The inevitable disruption for families

During what is undoubtedly an uncertain time, we’ve been working hard to ensure our clients are still receiving the exceptional level of service we always strive to deliver.

While the world is feeling unsettled, we started to think about our existing clients going through a change in their family life, which brought us to those families dealing with divorce and separation.

For every family, co-parenting is different, and it can often be difficult to manage at the best of times.

Understandably, tensions are high for everyone but especially for those with slightly different family setups. For those going through divorce proceedings, are separated and/or sharing custody of their children, the current circumstances can prove very stressful.

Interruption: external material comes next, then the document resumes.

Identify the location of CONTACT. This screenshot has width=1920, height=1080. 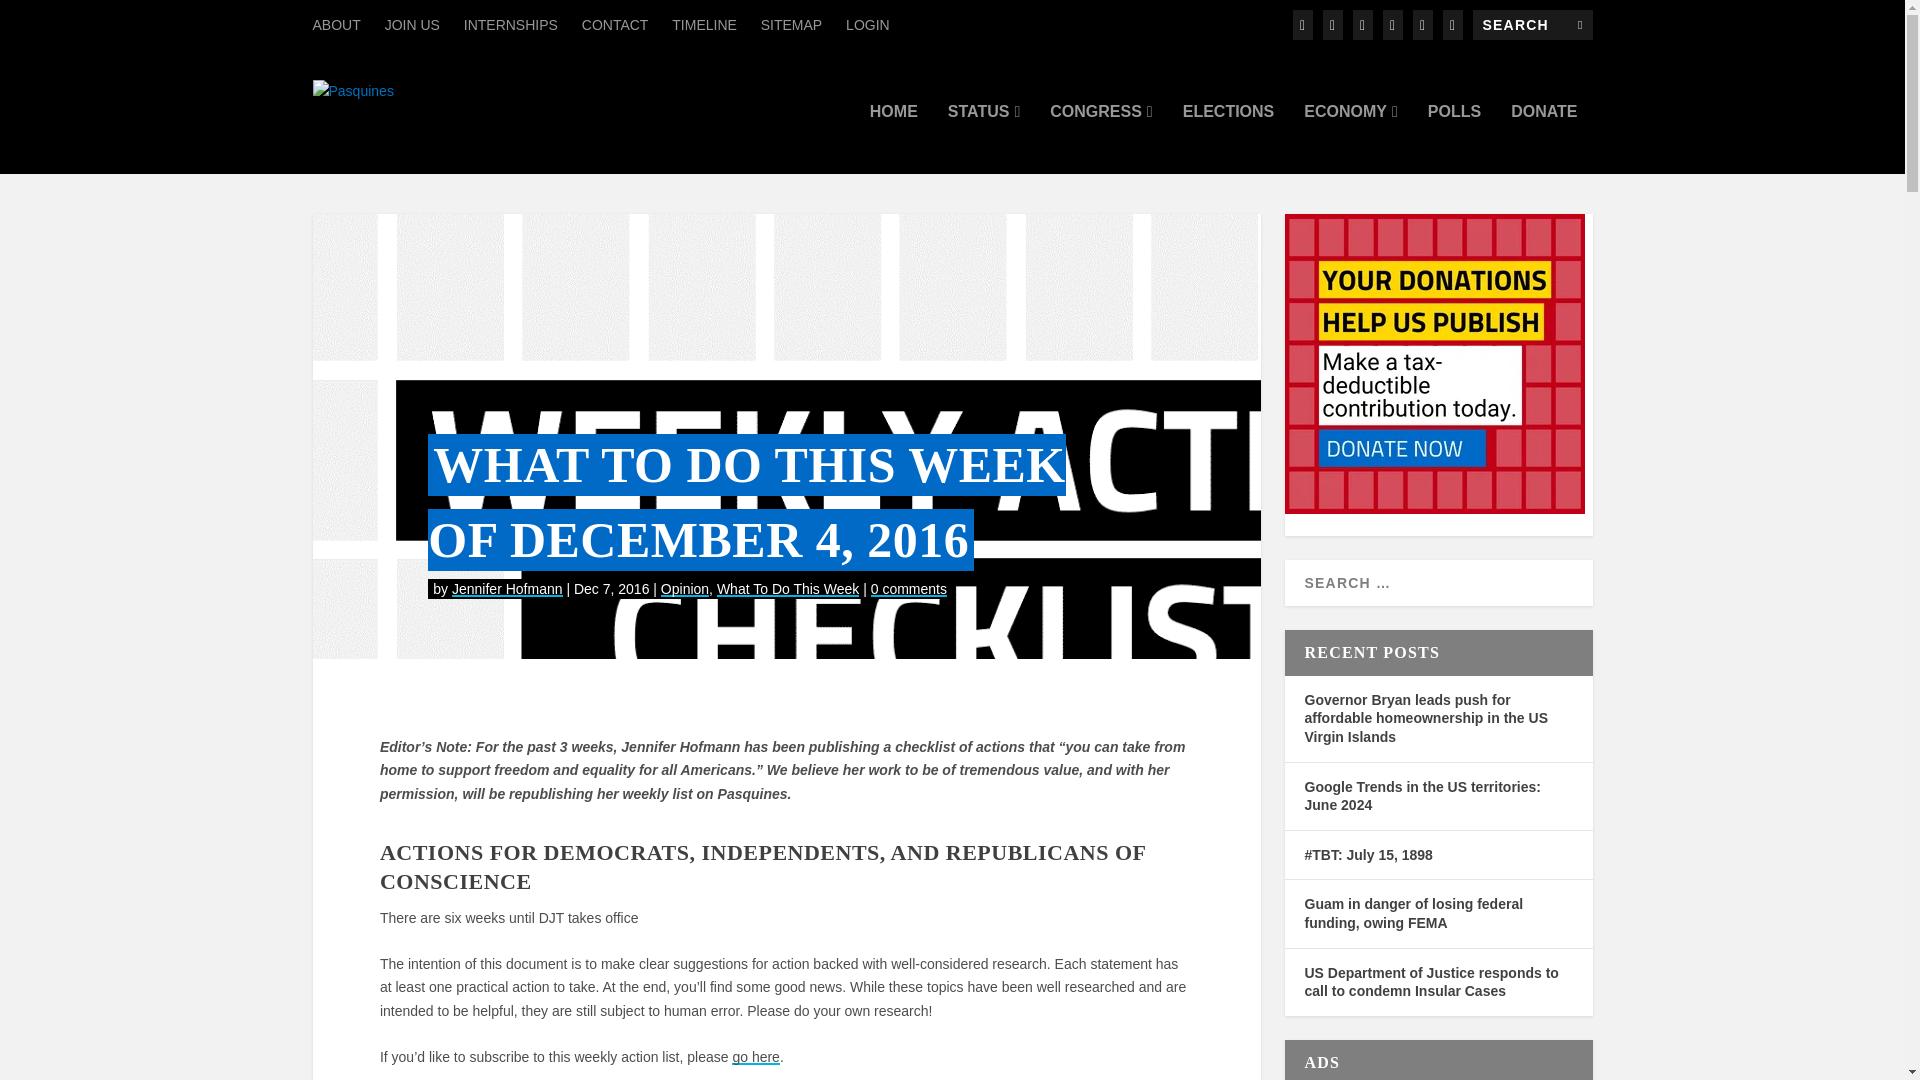
(614, 24).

So how do you navigate your family through the uncertainty?

By uncertainty, we mean with regards to any possible changes to our health but also in our work/living situations. As it stands, many of the UK population are moving towards remote working, while also being met with the Government’s decision to close schools, which sees mothers and fathers taking on more than just the role of being a parent.

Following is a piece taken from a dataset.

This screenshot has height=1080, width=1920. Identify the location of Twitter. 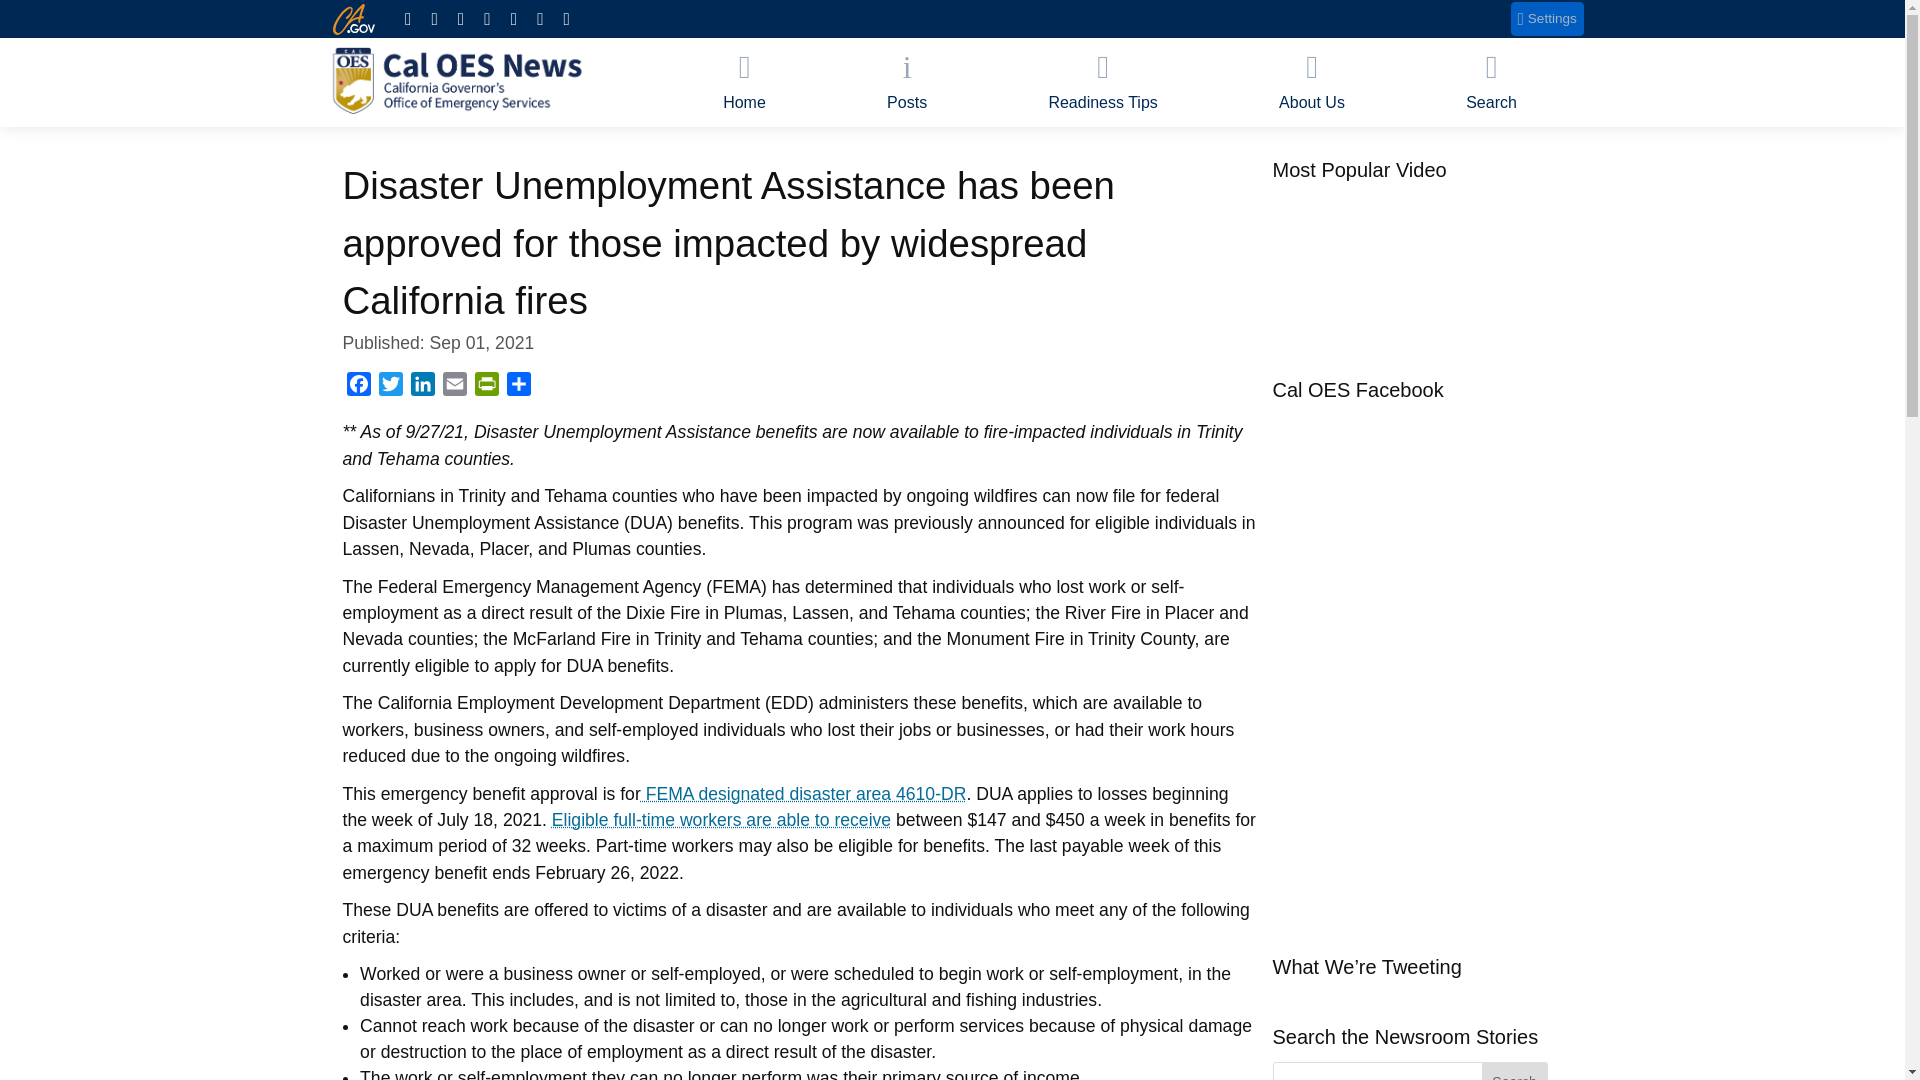
(390, 386).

In usual circumstances, your time at home may be dedicated to being just that but at present, we also need to dedicate time to our professional roles, all from the very familiar setting of our own homes.

Divorced/Separated parents 

For those couples who are divorced or separated, not living together and sharing custody, the main problem you may encounter is ensuring you are both able to work remotely (or still go to your place of work) while managing your respective time with your children.

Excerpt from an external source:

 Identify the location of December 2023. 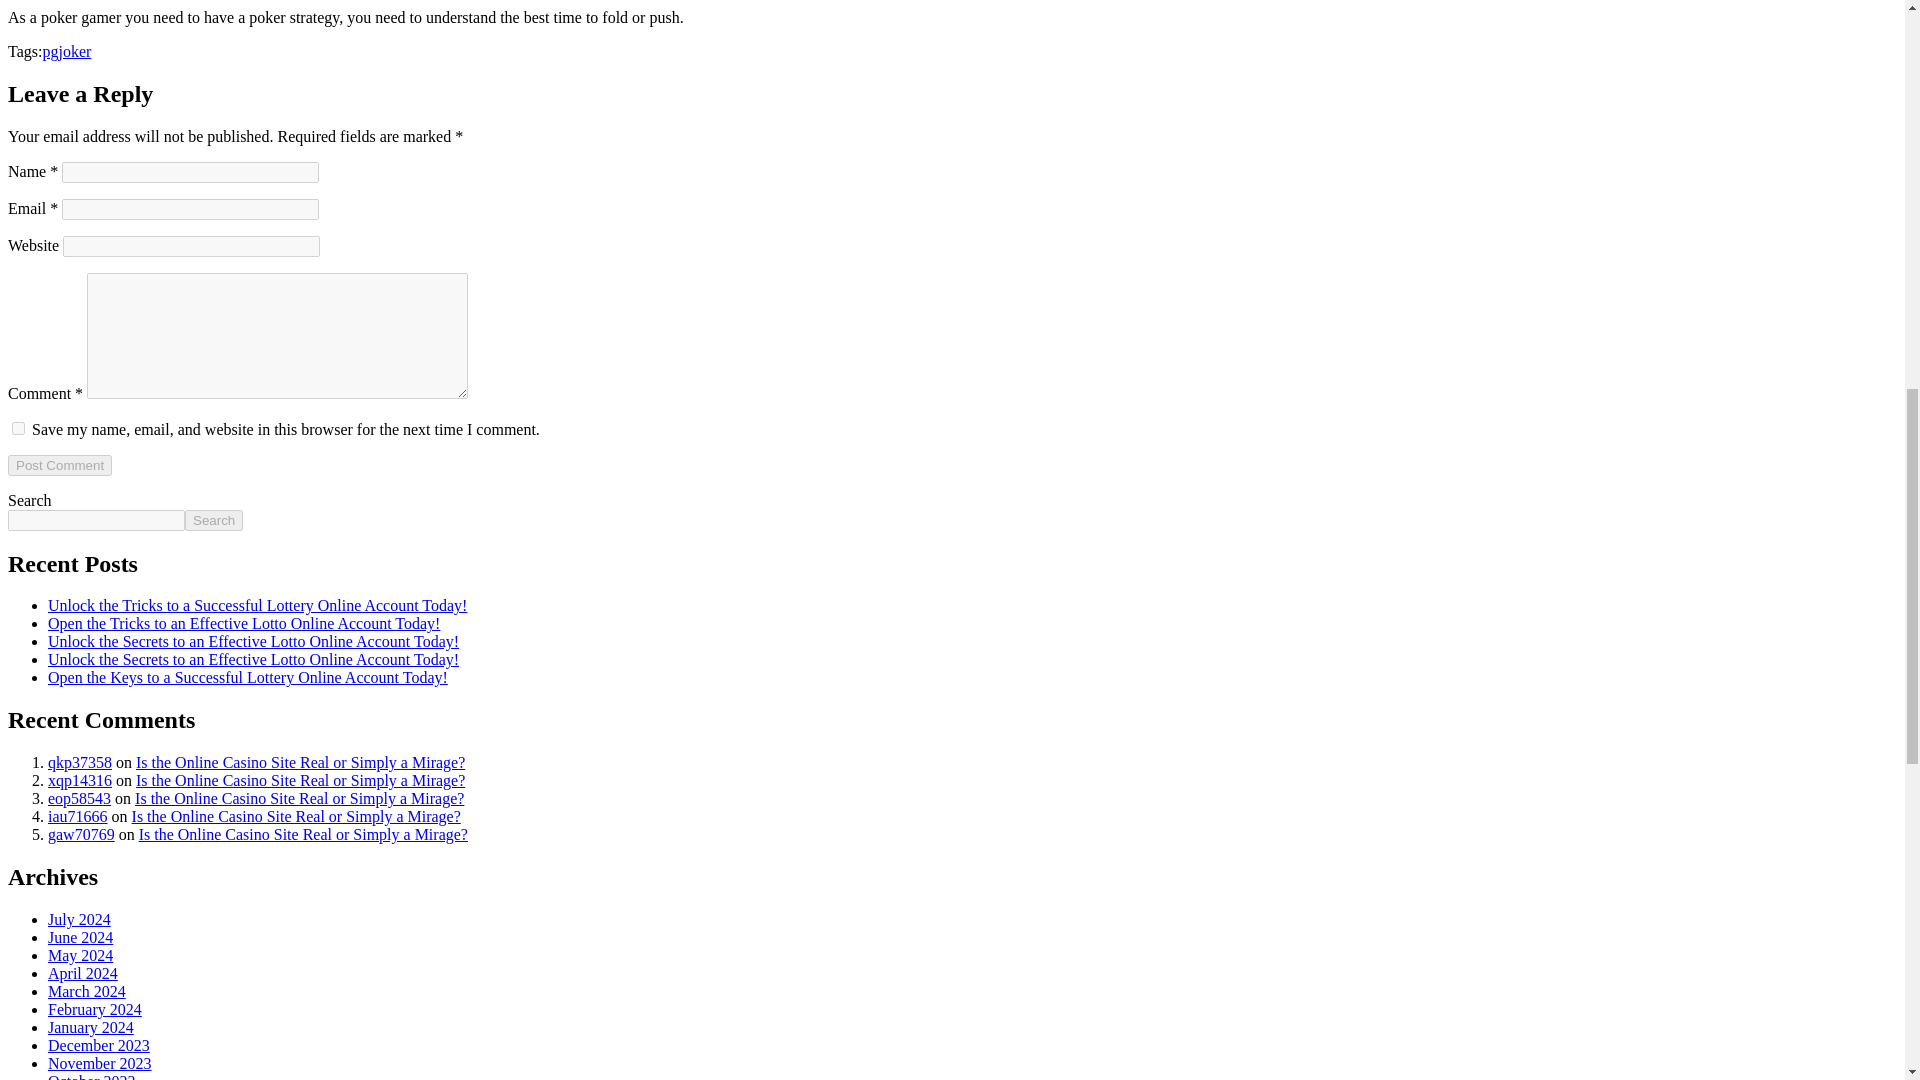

One important thing to consider is Government guidelines on distancing and isolation and of course, your own specific circumstances will determine how you manage your existing arrangements, which may or may not need to change.

Depending on your job, for example if you work in healthcare or are considered a key worker, your working hours may have changed and may require more support from your ex-partner.

Likewise, if you have been told to isolate, you may also require assistance to ensure minimal change to your family’s routine.

If you’re unsure of how to handle this, we would be happy to help you find a solution.

Separated couples living together

This can certainly be an intense living arrangement without any added pressure and while you may be feeling more unsettled at this time, it is important to minimise any further disruption to your family’s life.

Another factor to consider is the likelihood that whether you live with your ex-partner or not, neither of you will be able to rely on help from grandparents at this time, as they are considered to be at higher risk during the outbreak and have been advised to self-isolate.

At this time, postponements to court dates are also somewhat inevitable and we recognise how this may impact you. We understand that as tensions may rise, you may require the support of a mediator to navigate you towards a solution which suits everyone’s needs.

As always, our focus is on finding solutions for our clients which avoid disruption, suits everyone’s specific needs and is ultimately the best possible outcome for everyone involved.

We understand that at this difficult time you may need more support than usual and we want to assure you that we are still here and working to make stressful situations in your life a much lighter burden to carry.